In [6]:
import gym_bandits
import gym
import numpy as np
import math
import random

In [2]:
env = gym.make("BanditTenArmedGaussian-v0")

In [3]:
env.action_space

Discrete(10)

## 1. Epsilon-greedy Policy

In [4]:
def epsilon_greedy(epsilon):
    rand = np.random.random()
    if rand < epsilon:
        action = env.action_space.sample() # exploration - 가능한 action 중 하나 랜덤하게 실행
    else:
        action = np.argmax(Q) # exploitation
    
    return action

### Initialize all the necessary variables

In [8]:
# number of rounds (iterations)
num_rounds = 20000

# Count of number of times an arm was pulled
count = np.zeros(10)

# Sum of rewards of each arm
sum_rewards = np.zeros(10)

# Q value which is the average reward
Q = np.zeros(10)

### Start pulling the arm!

In [12]:
for i in range(num_rounds):
    # Select the arm using epsilon greedy
    arm = epsilon_greedy(0.5) # 반반 확률로 explore vs exploit
    
    # Get the reward
    observation, reward, done, info = env.step(arm)
    
    # Update the count of that arm
    count[arm] += 1
    
    # Sum the rewards obtained from the arm
    sum_rewards[arm] += reward
    
    # Calculate Q value which is the average rewrads of the arm
    Q[arm] = sum_rewards[arm]/count[arm]

print('The optimal arm is {}'.format(np.argmax(Q)))

The optimal arm is 0


* 어떤 strategy를 사용하든 같은 결과가 나와야 함! (같은 environment를 사용하기 때문)

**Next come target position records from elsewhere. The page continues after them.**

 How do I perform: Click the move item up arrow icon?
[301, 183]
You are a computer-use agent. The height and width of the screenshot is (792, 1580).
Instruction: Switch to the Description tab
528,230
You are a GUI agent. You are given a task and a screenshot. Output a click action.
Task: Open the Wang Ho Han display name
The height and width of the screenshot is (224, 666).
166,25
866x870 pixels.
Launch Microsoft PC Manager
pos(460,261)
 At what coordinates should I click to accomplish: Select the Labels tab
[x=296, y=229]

## 2. Softmax Exploration Algorithm

In [13]:
def softmax(tau):
    total = sum([math.exp(val/tau) for val in Q])
    probs = [math.exp(val/tau)/total for val in Q]
    
    threshold = random.random()
    cumulative_prob = 0.0
    for i in range(len(probs)):
        cumulative_prob += probs[i]
        if (cumulative_prob > threshold):
            return i
    return np.argmax(probs)

### Initialize all the necessary variables

In [14]:
# number of rounds (iterations)
num_rounds = 20000

# Count of number of times an arm was pulled
count = np.zeros(10)

# Sum of rewards of each arm
sum_rewards = np.zeros(10)

# Q value which is the average reward
Q = np.zeros(10)

### Start pulling the arm!

In [15]:
for i in range(num_rounds):
    # Select the arm using softmax
    arm = softmax(0.5)
    
    # Get the reward
    observation, reward, done, info = env.step(arm)
    
    # Update the count of that arm
    count[arm] += 1
    
    # Sum the rewards obtained from the arm
    sum_rewards[arm] += reward
    
    # Calculate Q value which is the average rewards of the arm
    Q[arm] = sum_rewards[arm]/count[arm]
    
print('The optimal arm is {}'.format(np.argmax(Q)))

The optimal arm is 0


## 3. Upper Confidence Bound Algorithm

In [16]:
def UCB(iters):
    ucb = np.zeros(10)
    
    # Explore all the arms
    if iters < 10:
        return iters
    
    else:
        for arm in range(10):
            # Calculate upper bound
            upper_bound = math.sqrt((2 * math.log(sum(count))) / count[arm])
            
            # Add upper bound to the Q value
            ucb[arm] = Q[arm] + upper_bound
        
        # Return the arm which has maximum value
        return (np.argmax(ucb))

### Initialize all the necessary variables

In [17]:
# Number of rounds (iteratinos)
num_rounds = 20000

# Count of number of times an arm was pulled
count = np.zeros(10)

# Sum of rewards of each arm
sum_rewards = np.zeros(10)

# Q value which is the average reward
Q = np.zeros(10)

### Start pulling the arm!

In [18]:
for i in range(num_rounds):
    # Select the arm using UCB
    arm = UCB(i)
    
    # Get the reward
    observation, reward, done, info = env.step(arm)
    
    # Update the count of that arm
    count[arm] += 1
    
    # Sum the rewards obtained from the arm
    sum_rewards[arm] += reward
    
    # Calculate Q value which is the average rewards of the arm
    Q[arm] = sum_rewards[arm] / count[arm]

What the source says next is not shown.